The successful outcome of this case can be attributed to the early and comprehensive medical management provided to the patient. Within 15 minutes of the snakebite, the patient exhibited severe symptoms, including tongue swelling, hypotension, and respiratory depression. The medical team's swift response in securing the patient's airway, nasal intubation, and administering emergency drugs, including polyvalent antivenom, played a crucial role in stabilizing the patient. The use of polyvalent antivenom raised against the Indian 'Big Four' venomous snakes was particularly relevant in this context, given the diversity of venomous snake species in the region.5, 6
The administration of 30 vials of polyvalent antivenom over 60 minutes was a pivotal component of the patient's treatment plan.7 This intervention effectively countered the envenomation effects and likely prevented further progression of tissue necrosis. Antihistamines and corticosteroids were also administered to manage hypersensitivity reactions and inflammation associated with snake envenomation.8
Intraoral examination revealed necrosis and discoloration of the anterior region of the tongue, covered with a whitish slough. Despite these findings, the patient's tongue maintained good mobility. The impact on taste sensation, while expected, did not compromise the patient's overall quality of life. This highlights the remarkable ability of the tongue to adapt and recover, even in the face of significant envenomation-related tissue damage.9
It is noteworthy that the patient did not return for the scheduled one-month follow-up, despite improvements in the lesion. This underscores the need for patient education and engagement in their healthcare.10 Follow-up visits are essential to monitor the progress of healing, assess for any complications, and ensure that patients are recovering satisfactorily.
Conclusion
The present case report documents a rare and unique presentation of snakebite-induced tongue envenomation. It underscores the importance of early and comprehensive medical management, including the timely administration of polyvalent antivenom and adjunctive therapies. The successful outcome of this case demonstrates that prompt medical intervention can salvage vital anatomical structures, such as the tongue, and minimize the need for surgical intervention. This case also highlights the need for continued research, awareness, and education regarding snakebite management to reduce morbidity and mortality associated with snake envenomations, especially in atypical anatomical locations.

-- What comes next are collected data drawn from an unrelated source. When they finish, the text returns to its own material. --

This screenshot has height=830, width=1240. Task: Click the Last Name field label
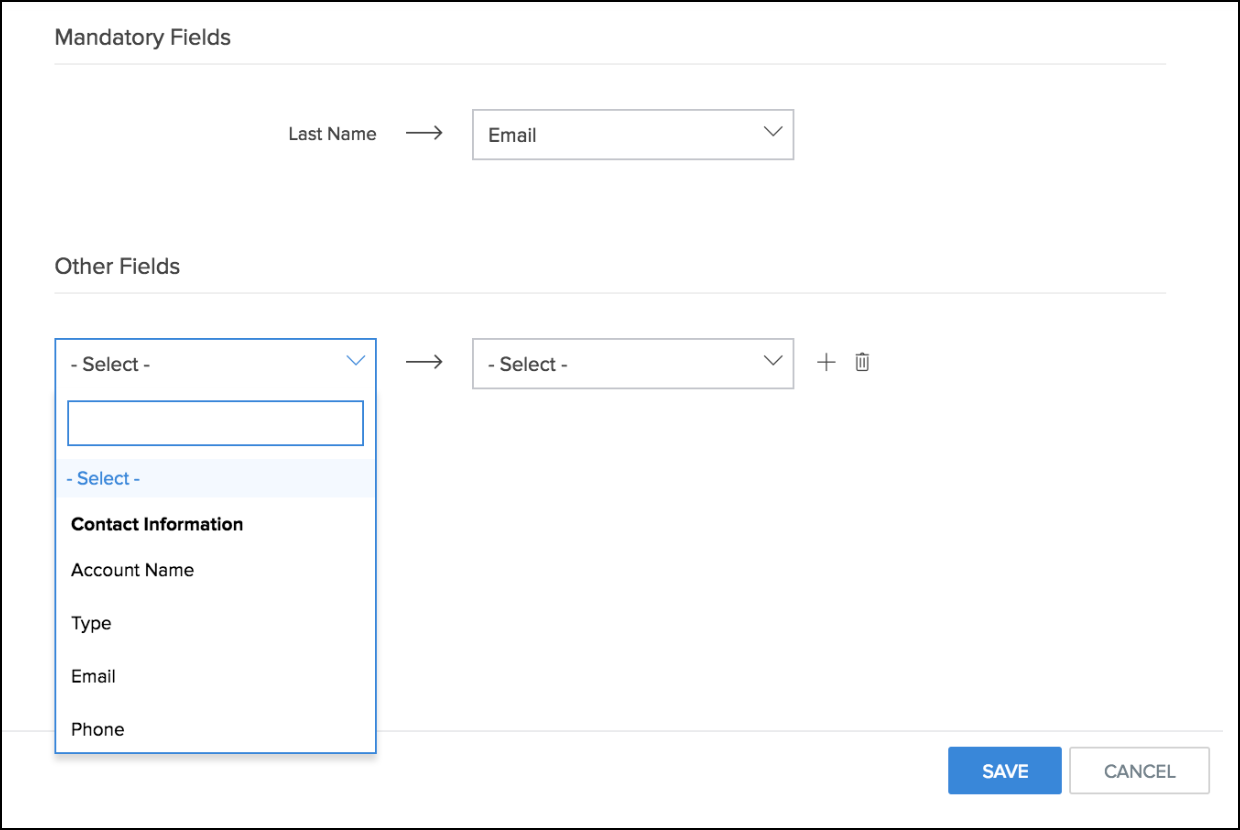[x=332, y=134]
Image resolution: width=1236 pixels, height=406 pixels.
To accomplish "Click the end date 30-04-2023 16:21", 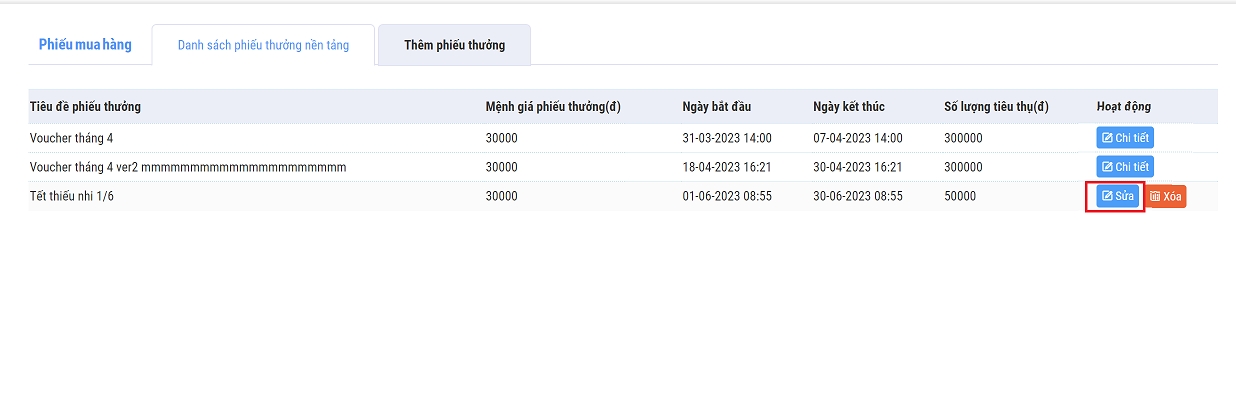I will pyautogui.click(x=858, y=167).
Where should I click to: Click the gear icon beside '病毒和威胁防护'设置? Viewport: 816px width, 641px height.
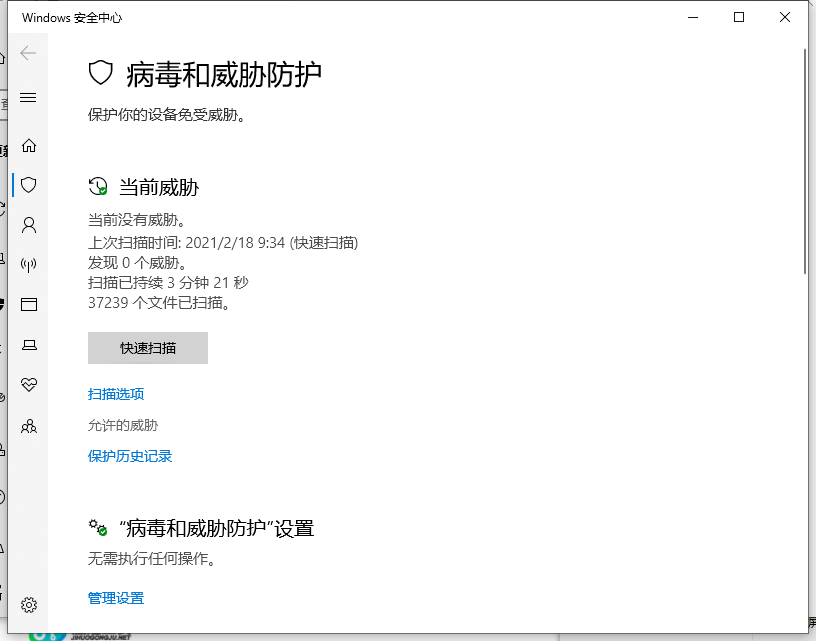[x=97, y=527]
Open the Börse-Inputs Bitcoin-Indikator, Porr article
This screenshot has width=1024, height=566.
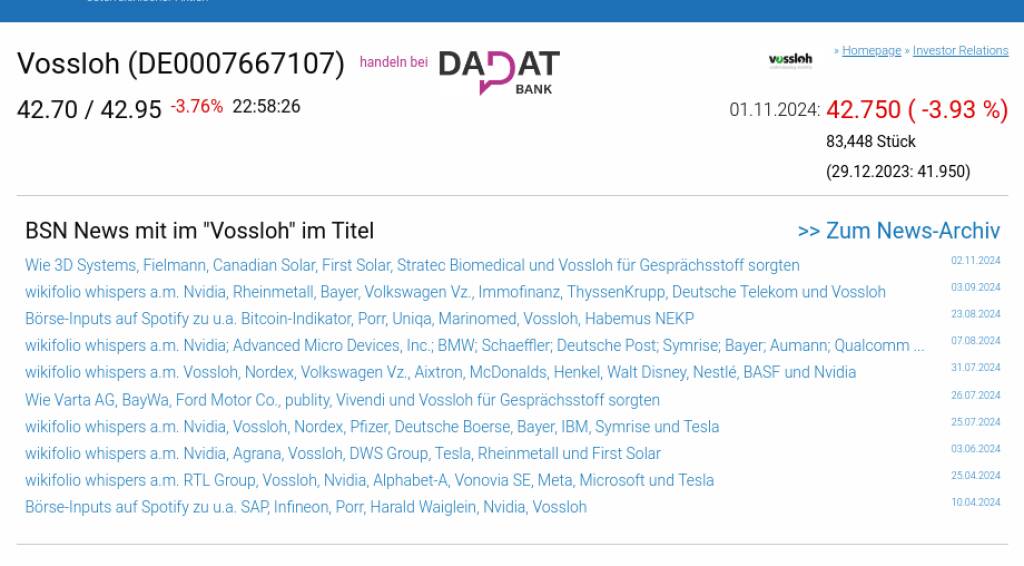click(x=359, y=319)
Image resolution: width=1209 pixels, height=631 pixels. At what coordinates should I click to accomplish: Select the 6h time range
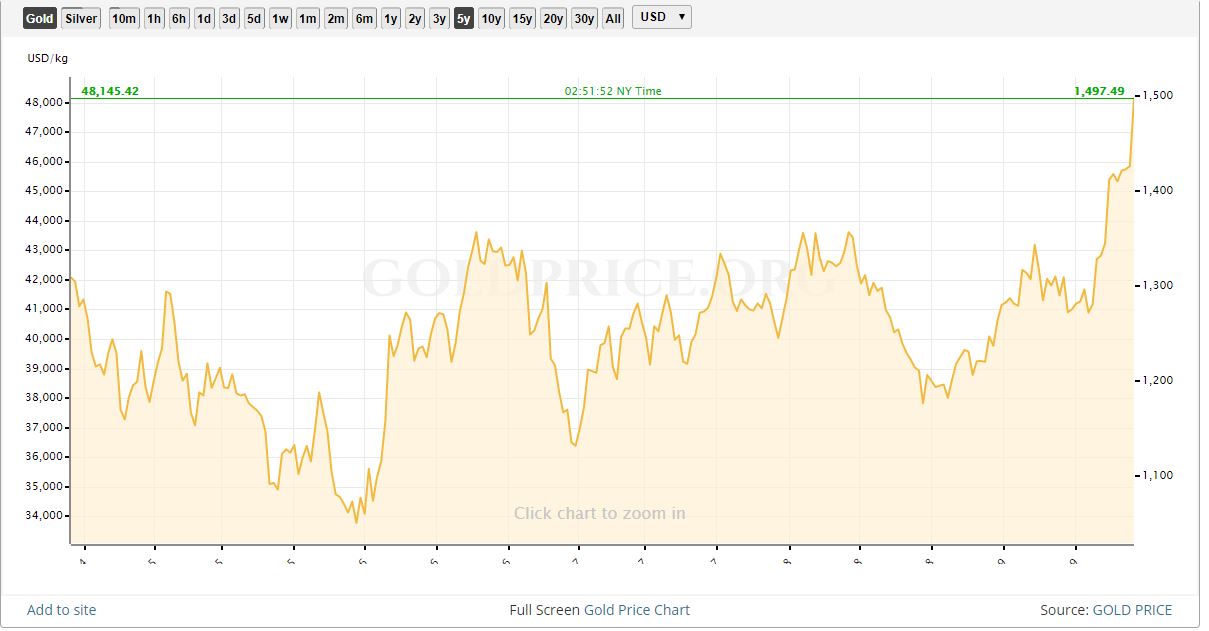tap(179, 18)
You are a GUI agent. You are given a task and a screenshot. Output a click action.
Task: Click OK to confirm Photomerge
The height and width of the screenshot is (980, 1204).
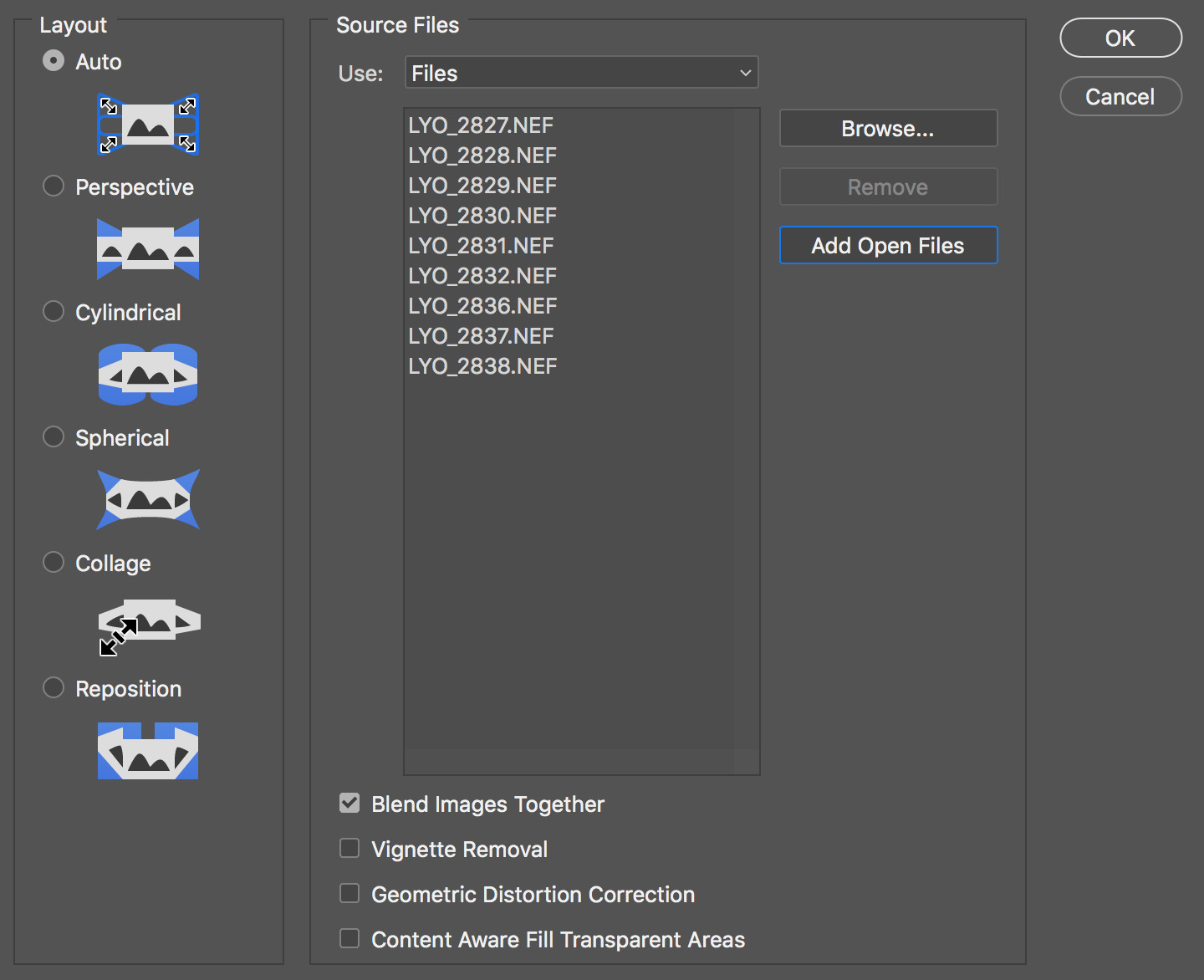(x=1120, y=38)
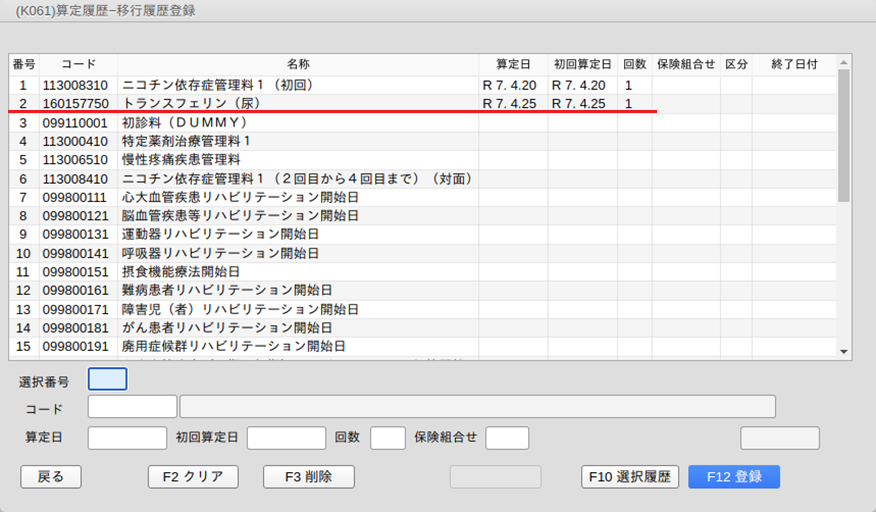The image size is (876, 512).
Task: Click the 終了日付 column header
Action: [794, 64]
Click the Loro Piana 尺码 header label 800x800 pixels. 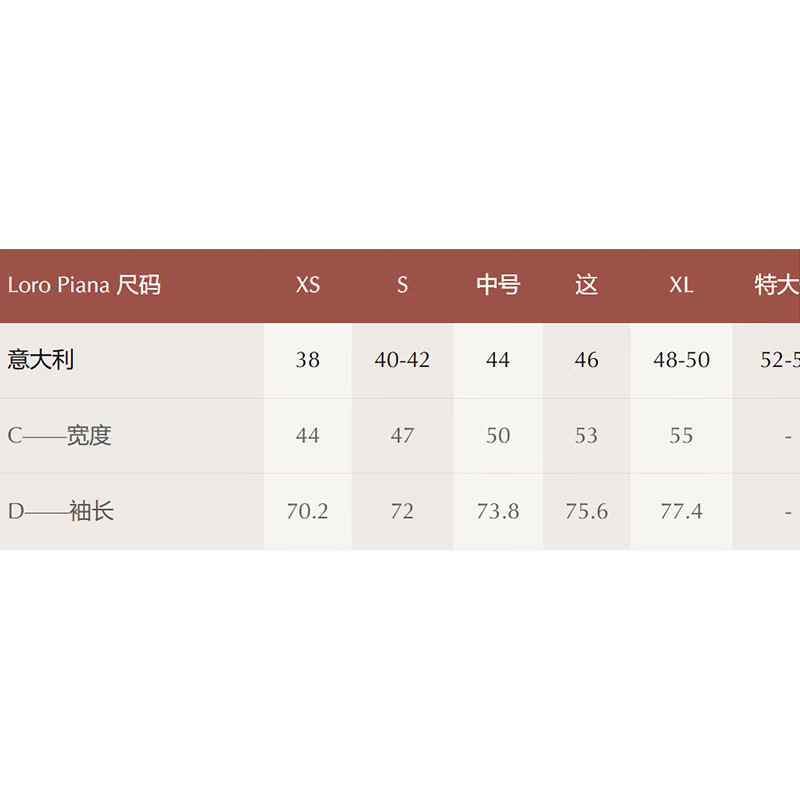[x=84, y=284]
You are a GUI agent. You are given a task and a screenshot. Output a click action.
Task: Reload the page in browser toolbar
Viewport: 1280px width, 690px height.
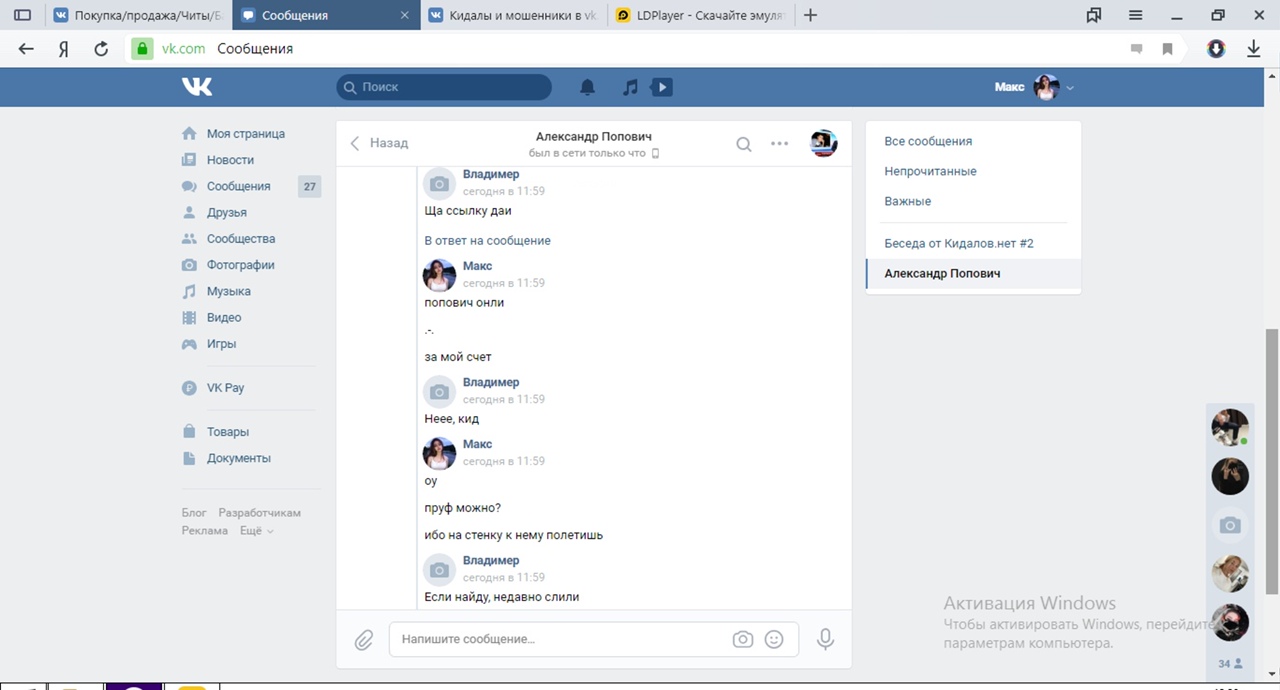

Clinical significance and outcome- The cytotoxic, hemotoxic, and neurotoxic effects of venom can cause a variety of local soft tissue and systemic complications. Surgical interventions such as fasciotomies, wound debridement, skin grafts, and tissue flaps may be necessary in these patients to optimize functional and aesthetic outcomes. Tongue being a very rare site for snake evenomation, very less literature is available regarding surgical management of tongue. In our case, in follow up visit it was noted that necrosed lesion tongue was resolving well reuiring no further surgical intervention.